Hilda Ledesma, another longtime West Brownsville resident who lives near the tracks, is likewise strongly opposed to the project. And she’s skeptical of CCRMA officials’ insistence that taxpayers will not have to pay any part of the bill.

“At the end, if it’s going to be a toll road it’s going to come back to us as citizens,” Ledesma said through a translator. “Our taxes are going to pay for it.”

Eugene Novogrodsky, a 22-year resident of West Washington Street, said the viewpoints of anti-toll road residents and CCRMA officials are “diametrically opposed.”

“The first thing I always say is ‘We don’t want a road,’ and the first thing that CCRMA shows you is a road,” he said.
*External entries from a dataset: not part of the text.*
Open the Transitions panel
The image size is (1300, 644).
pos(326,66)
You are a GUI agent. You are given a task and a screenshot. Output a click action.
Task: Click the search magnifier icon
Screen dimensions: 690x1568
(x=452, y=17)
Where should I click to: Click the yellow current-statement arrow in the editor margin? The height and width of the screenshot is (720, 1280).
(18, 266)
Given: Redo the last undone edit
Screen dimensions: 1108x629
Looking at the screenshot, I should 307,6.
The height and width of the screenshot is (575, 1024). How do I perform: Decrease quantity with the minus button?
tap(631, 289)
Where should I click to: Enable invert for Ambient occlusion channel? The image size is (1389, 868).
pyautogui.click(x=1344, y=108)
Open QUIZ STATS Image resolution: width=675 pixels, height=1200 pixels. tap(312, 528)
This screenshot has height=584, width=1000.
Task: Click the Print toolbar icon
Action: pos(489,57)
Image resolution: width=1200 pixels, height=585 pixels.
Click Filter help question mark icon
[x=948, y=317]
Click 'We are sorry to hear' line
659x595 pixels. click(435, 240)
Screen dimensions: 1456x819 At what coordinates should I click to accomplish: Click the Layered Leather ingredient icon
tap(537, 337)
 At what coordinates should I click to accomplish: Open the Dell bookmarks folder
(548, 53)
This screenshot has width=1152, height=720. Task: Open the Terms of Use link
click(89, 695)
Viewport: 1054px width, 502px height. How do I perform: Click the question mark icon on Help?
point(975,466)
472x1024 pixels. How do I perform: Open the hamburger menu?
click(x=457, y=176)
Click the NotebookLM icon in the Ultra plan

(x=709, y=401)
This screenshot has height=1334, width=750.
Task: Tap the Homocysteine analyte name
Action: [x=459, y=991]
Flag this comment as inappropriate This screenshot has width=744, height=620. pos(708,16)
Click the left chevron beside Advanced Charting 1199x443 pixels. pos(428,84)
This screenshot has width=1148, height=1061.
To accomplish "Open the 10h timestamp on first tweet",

Bill Berg, who has lived in the neighborhood 13 years, said the only reason the CCRMA wants to build the West Parkway is that the right-of-way exists.

“Their mandate is to build big roads,” he said. “They come to us and say ‘What do you think?’ And we tell them ‘We want hike and bike. We want neighborhood parks.’ We can go on and on. They say ‘Let’s compromise.’”

Berg is skeptical of claims that the toll road would serve as an economic boon to the affected area.

“This is going to be a downtown bypass for people who want to get to and from Mexico and maybe then get up the highway to Harlingen or points north,” he said. “It has nothing to do with either this neighborhood or Brownsville.”

Sanchez says opponents already have roughly 5,000 signatures on an anti-toll road petition and are still gathering more. The Cameron County Historical Commission has weighed in with a resolution against the toll road on the grounds that it would abut two historic overlay districts.

Nor is the project popular among city officials: In February 2009, the City Commission passed a resolution opposing the West Parkway project. Commissioner Rose M.Z. Gowen said she opposes the toll road in part because a significant number of West Brownsville residents have said they don’t want it.

“I have a feeling that the road is not going to serve them, and they’re the ones that live there,” she said.

Gowen, a medical doctor, agrees that pedestrian-friendly is the way to go — especially in light of Brownsville’s high rates of obesity, diabetes and related problems.

“When I look at that map and it shows this straight path, I think how perfect for a bike path or green belt that goes through those neighborhoods, bringing activities to those people’s doors,” she said. “Research clearly shows we will exercise more if we have ready access to green space. I think that is a natural place to put something in place the neighborhood wants and needs. If you’re a road builder and you look at that map you’re going to see a road, and I understand that. But I think that the big picture needs to be evaluated.”